Copy the lines word for word, starting at the line that contains "keep the world" and stopping after the line that contains "Action: [x=235, y=21]".
* Start Dataset entries *
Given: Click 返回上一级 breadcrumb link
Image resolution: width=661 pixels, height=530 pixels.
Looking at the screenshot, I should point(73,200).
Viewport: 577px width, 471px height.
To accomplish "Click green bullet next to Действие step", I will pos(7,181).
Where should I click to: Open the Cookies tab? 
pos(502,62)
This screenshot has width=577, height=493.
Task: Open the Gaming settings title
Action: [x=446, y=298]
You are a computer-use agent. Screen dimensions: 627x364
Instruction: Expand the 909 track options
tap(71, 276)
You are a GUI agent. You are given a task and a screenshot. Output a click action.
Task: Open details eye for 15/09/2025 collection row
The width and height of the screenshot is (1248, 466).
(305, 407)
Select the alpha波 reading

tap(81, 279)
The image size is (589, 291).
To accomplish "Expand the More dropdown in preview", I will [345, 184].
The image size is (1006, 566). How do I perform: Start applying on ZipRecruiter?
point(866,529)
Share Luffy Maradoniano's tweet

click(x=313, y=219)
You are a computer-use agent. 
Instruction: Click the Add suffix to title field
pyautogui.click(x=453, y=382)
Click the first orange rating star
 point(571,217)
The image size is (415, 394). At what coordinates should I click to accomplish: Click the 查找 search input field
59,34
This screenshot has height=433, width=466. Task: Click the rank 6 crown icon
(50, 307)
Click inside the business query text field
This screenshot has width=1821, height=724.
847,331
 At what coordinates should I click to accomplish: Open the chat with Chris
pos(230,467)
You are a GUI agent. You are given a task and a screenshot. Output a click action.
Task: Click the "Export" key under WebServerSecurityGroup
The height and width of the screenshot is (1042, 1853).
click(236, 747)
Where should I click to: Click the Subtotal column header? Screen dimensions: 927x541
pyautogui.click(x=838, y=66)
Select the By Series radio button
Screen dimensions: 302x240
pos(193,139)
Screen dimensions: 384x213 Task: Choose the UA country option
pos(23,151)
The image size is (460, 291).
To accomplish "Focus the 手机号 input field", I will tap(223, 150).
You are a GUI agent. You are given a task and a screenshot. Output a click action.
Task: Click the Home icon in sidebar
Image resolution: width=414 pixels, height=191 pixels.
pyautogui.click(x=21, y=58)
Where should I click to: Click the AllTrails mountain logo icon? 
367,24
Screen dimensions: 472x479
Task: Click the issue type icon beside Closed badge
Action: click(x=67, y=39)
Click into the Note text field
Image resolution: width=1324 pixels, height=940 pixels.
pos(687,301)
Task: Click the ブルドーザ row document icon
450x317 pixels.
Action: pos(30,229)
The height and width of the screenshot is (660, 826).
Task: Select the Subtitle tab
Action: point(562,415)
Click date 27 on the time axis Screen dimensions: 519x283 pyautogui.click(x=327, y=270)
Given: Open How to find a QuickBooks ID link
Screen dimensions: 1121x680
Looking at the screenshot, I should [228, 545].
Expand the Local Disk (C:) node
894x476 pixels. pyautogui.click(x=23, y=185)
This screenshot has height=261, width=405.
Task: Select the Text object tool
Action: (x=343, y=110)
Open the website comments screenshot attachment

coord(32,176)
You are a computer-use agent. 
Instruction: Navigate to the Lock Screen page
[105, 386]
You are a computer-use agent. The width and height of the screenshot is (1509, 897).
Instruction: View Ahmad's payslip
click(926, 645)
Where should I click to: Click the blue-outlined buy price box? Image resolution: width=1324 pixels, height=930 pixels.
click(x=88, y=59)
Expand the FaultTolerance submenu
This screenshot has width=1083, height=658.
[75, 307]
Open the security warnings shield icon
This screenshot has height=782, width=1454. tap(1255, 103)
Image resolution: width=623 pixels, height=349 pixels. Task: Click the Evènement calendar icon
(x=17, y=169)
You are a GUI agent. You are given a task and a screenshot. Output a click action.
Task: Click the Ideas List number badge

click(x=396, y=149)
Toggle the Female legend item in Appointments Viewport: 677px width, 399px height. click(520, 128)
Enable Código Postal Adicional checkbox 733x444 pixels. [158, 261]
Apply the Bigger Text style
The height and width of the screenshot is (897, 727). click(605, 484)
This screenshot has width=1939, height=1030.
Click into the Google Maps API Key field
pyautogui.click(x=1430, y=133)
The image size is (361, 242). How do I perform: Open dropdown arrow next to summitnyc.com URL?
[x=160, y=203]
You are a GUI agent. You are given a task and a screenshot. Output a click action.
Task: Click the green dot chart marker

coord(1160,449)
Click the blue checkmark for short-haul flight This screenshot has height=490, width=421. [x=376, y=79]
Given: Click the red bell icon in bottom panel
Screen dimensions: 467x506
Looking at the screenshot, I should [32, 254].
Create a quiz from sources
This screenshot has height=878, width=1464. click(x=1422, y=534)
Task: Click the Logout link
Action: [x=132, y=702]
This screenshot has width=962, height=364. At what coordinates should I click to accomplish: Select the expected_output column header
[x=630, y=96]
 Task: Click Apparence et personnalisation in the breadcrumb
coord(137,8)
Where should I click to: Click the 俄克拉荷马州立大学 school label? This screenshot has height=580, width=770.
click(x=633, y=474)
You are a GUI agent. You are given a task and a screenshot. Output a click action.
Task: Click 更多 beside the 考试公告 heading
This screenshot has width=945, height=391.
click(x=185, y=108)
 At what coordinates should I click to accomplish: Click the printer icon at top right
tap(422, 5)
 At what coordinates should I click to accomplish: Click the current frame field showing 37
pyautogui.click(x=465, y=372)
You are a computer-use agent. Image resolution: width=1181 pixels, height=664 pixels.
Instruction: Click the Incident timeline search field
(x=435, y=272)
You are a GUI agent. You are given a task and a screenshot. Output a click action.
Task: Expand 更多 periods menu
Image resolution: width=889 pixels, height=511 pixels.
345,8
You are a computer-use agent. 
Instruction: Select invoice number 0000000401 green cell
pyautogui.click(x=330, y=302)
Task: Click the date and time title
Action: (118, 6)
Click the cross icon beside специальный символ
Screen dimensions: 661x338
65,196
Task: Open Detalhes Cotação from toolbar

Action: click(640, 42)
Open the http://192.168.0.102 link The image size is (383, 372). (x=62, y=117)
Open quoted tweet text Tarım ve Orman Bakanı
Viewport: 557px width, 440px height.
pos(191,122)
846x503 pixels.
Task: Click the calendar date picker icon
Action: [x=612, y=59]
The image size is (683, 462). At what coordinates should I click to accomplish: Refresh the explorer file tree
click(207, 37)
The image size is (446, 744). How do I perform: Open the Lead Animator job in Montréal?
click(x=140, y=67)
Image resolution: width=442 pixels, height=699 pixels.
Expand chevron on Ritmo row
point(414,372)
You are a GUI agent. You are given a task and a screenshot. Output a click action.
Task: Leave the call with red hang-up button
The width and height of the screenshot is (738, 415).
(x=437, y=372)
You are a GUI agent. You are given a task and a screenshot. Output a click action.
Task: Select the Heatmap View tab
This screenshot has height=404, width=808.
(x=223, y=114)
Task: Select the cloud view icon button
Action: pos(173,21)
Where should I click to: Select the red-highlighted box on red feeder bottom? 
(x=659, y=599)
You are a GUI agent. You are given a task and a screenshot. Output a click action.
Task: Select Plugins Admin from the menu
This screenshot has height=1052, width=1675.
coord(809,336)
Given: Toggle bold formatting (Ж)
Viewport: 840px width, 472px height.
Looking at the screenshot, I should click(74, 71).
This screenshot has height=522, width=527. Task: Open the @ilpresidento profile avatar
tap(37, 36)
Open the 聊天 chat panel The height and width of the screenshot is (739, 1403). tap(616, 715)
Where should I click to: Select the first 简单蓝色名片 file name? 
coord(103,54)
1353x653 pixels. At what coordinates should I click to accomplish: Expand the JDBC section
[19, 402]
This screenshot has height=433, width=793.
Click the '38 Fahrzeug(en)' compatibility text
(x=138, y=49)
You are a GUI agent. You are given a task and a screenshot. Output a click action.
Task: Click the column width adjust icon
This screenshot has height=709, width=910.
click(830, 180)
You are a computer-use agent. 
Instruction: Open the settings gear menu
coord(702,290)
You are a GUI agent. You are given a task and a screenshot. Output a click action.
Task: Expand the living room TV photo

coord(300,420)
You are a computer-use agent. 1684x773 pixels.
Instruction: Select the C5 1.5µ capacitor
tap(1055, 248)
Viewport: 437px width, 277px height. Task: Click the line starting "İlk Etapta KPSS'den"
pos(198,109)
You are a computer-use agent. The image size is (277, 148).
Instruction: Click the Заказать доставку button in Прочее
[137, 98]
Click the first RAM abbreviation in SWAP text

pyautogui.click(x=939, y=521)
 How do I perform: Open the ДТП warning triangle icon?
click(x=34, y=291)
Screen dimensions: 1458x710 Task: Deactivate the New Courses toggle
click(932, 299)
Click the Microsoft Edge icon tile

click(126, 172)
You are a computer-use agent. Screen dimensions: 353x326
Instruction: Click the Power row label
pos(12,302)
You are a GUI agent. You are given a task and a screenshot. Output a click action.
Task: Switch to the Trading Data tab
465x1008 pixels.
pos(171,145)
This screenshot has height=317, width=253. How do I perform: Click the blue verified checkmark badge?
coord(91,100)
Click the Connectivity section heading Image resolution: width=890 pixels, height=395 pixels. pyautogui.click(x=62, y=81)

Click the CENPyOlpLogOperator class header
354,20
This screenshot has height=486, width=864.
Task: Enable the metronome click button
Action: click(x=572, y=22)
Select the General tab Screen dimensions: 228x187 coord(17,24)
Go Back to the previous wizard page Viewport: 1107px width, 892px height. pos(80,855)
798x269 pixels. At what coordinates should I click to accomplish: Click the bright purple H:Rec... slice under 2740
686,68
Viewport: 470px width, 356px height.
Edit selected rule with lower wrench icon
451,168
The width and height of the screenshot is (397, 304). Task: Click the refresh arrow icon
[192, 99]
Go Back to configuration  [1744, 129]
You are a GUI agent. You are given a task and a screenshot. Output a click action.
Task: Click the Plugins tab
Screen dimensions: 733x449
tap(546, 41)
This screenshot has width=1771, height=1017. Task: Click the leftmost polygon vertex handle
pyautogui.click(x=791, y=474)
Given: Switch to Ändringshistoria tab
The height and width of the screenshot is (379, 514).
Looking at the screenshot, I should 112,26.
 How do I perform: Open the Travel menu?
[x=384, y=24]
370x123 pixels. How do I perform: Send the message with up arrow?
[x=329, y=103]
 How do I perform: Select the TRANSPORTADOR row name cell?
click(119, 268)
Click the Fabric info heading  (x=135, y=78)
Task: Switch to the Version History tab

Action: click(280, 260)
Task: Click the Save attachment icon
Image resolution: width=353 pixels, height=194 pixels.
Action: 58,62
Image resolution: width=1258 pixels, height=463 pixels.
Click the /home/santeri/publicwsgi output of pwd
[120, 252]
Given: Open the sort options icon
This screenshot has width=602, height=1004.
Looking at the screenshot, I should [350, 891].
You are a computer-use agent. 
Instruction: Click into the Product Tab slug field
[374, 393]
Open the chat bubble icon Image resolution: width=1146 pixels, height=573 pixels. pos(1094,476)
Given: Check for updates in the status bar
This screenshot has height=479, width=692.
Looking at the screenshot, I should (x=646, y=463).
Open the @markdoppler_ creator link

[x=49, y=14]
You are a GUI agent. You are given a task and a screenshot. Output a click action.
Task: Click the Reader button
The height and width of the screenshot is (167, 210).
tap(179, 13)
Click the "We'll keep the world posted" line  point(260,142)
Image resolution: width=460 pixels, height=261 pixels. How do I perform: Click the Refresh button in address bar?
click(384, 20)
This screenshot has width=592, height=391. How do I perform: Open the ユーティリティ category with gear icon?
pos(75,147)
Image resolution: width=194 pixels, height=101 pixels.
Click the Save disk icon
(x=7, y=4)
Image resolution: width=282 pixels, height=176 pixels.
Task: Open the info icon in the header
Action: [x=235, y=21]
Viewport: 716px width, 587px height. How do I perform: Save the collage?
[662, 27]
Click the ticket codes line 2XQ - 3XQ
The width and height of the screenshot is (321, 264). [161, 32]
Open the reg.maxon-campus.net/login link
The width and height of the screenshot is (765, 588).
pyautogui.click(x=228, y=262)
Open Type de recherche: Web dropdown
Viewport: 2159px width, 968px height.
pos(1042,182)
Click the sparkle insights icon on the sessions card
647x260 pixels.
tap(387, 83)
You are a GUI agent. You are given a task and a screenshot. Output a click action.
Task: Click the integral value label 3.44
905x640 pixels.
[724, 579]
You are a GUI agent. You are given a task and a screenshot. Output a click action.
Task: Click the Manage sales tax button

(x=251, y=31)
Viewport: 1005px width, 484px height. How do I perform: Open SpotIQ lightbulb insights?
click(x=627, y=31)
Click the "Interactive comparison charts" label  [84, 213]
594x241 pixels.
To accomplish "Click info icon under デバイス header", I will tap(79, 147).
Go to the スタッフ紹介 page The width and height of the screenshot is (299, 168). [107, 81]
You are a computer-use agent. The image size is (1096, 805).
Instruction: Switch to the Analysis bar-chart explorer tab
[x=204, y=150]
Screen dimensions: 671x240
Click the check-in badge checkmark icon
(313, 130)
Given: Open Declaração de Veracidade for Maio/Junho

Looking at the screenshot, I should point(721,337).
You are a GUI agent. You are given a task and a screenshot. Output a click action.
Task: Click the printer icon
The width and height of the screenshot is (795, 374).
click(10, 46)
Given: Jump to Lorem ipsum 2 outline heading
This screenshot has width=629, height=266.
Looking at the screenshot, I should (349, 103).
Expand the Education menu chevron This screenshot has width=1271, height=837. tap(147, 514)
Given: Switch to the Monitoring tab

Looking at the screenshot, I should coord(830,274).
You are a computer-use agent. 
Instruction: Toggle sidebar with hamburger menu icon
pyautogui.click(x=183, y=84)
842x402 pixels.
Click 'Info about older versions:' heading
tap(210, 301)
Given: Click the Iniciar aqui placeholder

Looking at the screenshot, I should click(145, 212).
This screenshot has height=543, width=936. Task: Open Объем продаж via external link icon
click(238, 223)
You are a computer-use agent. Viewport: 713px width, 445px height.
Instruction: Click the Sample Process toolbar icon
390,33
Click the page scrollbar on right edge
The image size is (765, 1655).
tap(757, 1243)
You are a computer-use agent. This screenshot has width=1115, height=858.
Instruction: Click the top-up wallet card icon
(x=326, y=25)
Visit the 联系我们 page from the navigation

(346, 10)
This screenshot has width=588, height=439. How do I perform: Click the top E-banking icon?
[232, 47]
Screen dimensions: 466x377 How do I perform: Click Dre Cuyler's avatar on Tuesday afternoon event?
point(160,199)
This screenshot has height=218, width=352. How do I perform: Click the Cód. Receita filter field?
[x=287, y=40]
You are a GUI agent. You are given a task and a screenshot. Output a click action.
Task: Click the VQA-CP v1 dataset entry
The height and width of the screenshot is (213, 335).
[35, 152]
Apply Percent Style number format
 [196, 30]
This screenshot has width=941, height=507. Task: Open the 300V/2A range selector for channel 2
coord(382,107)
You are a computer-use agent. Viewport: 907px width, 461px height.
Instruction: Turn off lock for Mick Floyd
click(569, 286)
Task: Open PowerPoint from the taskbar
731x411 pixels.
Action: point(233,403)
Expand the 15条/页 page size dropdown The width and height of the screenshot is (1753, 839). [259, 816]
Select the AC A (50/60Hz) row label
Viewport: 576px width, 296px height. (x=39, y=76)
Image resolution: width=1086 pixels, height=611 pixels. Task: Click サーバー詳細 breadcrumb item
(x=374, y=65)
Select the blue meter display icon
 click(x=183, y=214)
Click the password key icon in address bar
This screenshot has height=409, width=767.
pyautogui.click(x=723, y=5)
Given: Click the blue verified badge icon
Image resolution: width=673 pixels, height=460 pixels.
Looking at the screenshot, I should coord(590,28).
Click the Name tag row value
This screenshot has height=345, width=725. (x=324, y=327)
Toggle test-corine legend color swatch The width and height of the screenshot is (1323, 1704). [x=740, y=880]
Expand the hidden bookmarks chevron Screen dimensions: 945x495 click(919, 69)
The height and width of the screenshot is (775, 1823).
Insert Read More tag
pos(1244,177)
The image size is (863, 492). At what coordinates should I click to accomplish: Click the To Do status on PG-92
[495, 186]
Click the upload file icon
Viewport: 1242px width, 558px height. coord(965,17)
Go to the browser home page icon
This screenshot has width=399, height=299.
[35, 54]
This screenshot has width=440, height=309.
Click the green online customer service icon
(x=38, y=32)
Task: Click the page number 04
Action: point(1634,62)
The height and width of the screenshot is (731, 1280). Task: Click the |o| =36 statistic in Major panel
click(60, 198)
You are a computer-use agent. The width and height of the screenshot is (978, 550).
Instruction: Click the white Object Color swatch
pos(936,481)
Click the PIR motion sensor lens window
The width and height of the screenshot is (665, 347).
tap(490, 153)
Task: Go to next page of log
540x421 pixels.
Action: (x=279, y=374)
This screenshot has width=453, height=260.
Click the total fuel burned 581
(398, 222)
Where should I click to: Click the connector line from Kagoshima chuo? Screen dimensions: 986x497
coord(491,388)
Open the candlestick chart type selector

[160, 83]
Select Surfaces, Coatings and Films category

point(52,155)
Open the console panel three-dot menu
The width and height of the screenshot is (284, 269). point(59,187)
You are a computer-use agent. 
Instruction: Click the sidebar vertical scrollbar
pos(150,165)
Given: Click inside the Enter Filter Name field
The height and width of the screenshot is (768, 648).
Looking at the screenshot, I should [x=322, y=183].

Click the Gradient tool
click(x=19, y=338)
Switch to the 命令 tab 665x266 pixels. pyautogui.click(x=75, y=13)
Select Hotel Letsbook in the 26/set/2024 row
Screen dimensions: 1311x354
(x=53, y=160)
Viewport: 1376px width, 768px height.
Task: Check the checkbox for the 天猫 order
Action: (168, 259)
* End Dataset entries *
Solved exercise:
Click the "We'll keep the world posted" line  point(260,142)
Image resolution: width=460 pixels, height=261 pixels. How do I perform: Click the Refresh button in address bar?
click(384, 20)
This screenshot has width=592, height=391. How do I perform: Open the ユーティリティ category with gear icon?
pos(75,147)
Image resolution: width=194 pixels, height=101 pixels.
Click the Save disk icon
(x=7, y=4)
Image resolution: width=282 pixels, height=176 pixels.
Task: Open the info icon in the header
Action: [x=235, y=21]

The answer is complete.